Para lograr êxito, convocaram seus pares, vermes até então emudecidos na lama e nas fezes. Aliaram-se a outras espécies, também sedentas de poder e igualmente intolerantes diante do que a natureza oferecia de mais precioso, saudosas de tempos de outrora, quando tinham sido reinantes ou dizimado aqueles que não lhes apeteciam. Ratos pestilentos e cheios de artimanhas articulavam entre si alianças impolutas; amebas livres espalhavam-se em todos os cantos com uma cantilena repetitiva, a bradar que traziam a redenção e dias gloriosos; vírus letais silenciosamente disseminavam males e ceifavam vidas. Em apoio ao ardil, abutres altivos com longas asas negras orientavam julgamentos arbitrários e condenavam quem lhes servisse de obstáculo.
Por um instante, o jardim se sentiu ameaçado, sem entender como aqueles seres tinham se sublevado e angariado expressão para impor tantas pretensões iníquas. Como suas vociferações carregadas de ódio tinham desequilibrado a harmonia tênue (ainda que incompleta, pois a natureza tem o feitio de sempre se renovar). Com o triunfo da família de vermes, as noites – sem lua – pareceram mais longas, as folhas secaram antes do inverno, as fontes de água deixaram de correr e espalhar vida. A própria beleza tinha sido saqueada.

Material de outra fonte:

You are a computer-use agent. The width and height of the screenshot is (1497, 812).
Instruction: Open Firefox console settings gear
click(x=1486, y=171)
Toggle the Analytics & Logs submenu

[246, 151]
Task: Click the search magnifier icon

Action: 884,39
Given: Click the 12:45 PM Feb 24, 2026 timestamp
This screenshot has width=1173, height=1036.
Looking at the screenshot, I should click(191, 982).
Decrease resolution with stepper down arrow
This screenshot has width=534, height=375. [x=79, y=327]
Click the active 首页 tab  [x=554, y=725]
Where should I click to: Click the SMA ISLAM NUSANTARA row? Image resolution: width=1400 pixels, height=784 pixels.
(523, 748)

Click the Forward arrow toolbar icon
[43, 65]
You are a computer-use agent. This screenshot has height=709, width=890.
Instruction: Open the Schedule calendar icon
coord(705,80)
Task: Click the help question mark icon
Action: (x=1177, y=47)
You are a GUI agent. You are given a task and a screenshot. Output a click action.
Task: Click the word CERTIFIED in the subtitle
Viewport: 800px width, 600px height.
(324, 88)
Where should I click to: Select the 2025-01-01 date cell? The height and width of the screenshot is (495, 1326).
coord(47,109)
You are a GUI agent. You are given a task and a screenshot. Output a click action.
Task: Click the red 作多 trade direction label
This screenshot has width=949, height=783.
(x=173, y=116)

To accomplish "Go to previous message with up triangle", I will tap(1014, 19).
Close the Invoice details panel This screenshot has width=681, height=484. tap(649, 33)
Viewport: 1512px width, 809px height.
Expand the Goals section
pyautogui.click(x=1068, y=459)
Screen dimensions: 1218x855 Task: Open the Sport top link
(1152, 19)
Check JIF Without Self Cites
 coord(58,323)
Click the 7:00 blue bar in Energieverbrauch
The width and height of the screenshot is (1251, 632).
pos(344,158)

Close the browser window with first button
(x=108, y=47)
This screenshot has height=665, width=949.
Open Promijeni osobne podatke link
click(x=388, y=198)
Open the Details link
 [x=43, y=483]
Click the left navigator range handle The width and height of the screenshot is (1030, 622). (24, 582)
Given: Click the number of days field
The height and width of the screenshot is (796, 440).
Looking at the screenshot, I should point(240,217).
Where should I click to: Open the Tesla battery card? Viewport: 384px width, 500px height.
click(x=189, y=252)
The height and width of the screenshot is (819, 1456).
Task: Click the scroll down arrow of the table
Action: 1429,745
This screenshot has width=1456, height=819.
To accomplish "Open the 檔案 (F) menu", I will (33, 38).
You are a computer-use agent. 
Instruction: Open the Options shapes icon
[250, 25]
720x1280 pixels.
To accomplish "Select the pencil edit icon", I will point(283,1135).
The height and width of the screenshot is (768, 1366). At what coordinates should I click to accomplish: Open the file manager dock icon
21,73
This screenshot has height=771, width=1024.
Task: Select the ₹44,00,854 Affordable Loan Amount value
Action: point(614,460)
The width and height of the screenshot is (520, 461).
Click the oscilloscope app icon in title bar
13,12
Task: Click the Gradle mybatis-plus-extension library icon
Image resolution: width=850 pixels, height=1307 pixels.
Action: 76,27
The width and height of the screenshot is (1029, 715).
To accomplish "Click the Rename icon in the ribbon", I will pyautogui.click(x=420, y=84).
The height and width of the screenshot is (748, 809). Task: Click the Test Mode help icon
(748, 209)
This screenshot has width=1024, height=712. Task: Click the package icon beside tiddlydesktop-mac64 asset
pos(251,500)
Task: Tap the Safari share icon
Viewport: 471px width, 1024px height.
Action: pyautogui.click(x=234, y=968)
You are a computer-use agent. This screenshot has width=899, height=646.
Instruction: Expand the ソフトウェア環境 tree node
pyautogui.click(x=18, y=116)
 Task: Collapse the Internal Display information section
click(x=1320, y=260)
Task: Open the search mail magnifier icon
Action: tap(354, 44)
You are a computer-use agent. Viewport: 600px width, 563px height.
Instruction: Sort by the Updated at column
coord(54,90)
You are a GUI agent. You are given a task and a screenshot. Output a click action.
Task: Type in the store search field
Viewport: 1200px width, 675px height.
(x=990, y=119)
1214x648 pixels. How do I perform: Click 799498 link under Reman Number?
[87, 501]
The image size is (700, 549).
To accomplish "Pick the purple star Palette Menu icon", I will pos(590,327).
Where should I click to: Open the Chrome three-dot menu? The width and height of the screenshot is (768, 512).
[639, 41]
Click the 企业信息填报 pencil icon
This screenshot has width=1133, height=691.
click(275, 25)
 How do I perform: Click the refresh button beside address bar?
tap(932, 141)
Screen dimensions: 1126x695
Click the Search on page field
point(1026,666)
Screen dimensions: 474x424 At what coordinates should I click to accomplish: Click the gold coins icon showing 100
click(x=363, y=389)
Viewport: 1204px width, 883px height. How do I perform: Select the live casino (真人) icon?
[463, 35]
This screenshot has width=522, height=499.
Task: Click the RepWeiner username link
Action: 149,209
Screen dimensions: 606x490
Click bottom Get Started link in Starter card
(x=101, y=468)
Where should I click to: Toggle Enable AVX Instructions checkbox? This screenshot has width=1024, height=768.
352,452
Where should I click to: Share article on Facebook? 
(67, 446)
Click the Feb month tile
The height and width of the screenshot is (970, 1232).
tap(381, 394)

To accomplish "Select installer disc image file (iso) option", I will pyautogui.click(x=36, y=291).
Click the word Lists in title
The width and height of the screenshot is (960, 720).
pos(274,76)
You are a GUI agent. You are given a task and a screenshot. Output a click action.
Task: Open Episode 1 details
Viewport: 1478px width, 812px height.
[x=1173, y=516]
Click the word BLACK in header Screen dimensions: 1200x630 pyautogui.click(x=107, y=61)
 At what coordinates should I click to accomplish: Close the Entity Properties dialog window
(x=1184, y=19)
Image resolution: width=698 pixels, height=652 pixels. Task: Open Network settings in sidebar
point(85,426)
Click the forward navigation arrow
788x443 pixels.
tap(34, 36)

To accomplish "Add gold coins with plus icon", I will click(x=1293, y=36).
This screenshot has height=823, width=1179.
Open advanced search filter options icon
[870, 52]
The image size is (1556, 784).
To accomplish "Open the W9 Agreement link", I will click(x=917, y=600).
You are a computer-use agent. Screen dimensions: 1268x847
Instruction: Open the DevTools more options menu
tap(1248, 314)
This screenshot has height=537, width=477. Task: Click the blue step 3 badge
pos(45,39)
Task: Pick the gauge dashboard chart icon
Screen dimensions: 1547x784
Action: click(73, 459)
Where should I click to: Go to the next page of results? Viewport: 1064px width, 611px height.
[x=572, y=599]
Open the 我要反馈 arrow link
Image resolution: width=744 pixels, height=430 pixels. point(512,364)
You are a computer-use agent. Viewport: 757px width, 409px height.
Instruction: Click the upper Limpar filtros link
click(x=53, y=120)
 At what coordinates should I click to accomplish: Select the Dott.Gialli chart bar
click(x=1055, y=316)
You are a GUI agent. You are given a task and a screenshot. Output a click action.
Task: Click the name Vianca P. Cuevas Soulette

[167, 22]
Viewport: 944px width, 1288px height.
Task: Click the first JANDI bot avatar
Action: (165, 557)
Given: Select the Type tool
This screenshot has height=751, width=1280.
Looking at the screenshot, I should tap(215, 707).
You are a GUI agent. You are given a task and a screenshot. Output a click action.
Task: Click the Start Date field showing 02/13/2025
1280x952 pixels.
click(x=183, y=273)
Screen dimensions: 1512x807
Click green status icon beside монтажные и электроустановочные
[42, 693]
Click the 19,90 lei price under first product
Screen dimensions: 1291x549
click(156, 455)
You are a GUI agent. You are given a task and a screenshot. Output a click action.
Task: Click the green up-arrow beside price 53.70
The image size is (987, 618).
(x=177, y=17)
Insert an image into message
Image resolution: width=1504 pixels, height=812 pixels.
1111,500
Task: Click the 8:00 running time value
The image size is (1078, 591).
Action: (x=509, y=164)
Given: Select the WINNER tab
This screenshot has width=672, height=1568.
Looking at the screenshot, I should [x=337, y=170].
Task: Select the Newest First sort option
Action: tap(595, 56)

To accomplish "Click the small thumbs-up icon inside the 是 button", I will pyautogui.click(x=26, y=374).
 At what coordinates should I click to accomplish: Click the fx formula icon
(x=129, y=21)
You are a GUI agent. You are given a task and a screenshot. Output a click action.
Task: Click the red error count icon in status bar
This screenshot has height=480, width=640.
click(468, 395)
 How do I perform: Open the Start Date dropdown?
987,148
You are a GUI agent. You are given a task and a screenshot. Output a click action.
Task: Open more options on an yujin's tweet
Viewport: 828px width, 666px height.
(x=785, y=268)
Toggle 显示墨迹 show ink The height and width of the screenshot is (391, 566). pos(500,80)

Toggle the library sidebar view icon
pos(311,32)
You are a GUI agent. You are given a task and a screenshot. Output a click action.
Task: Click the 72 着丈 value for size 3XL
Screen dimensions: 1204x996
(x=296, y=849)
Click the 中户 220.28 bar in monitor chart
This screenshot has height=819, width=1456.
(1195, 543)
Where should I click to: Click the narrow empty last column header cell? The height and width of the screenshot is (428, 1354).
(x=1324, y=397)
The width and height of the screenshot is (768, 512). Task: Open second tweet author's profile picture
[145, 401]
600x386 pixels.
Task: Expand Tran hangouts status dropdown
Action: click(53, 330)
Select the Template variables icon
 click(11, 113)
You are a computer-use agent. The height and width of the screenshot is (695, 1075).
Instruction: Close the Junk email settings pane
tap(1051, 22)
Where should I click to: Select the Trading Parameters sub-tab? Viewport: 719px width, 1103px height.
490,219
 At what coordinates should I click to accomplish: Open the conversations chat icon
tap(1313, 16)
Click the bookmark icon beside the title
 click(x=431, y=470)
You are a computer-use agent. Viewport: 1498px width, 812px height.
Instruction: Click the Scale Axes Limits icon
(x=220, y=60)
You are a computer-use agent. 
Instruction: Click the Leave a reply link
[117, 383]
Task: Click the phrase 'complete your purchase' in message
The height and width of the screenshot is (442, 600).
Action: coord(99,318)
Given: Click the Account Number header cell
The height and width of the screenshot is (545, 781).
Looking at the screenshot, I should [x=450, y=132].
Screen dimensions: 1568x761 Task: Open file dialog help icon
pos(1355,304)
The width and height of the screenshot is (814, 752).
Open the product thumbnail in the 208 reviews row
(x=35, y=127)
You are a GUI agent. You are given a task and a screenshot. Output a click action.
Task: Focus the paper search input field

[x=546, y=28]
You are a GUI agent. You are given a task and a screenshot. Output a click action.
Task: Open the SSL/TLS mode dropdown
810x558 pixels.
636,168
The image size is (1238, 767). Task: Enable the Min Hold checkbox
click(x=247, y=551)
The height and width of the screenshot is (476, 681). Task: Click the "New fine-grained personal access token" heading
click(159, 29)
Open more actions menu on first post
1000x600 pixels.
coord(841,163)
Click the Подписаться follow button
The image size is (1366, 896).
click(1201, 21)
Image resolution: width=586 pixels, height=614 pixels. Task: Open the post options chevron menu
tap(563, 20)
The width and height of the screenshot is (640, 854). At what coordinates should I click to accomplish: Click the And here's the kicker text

Um dia, fauna, flora e o reino mineral se deram conta de que tinham força. Mais força ainda do que supunham. Surpreendidos pela reação dos que queriam resgatar a florescência natural, os saqueadores do jardim tentaram uma vez mais impor seus esgares, na vã ilusão de que conseguiriam voltar a vencer pelo grito e pelo esconjuro. Não bastasse o ato de resistência coletiva, os velhacos aliados, em covardia habitual, afastaram-se do inepto pai verme e de seus filhos, buscando refúgio em recônditos sombrios que pudessem oferecer alguma segurança.
E os parasitas sanguinários, depois de pisoteados, voltaram rastejantes à frieza dos subterrâneos, de onde nunca deveriam ter saído.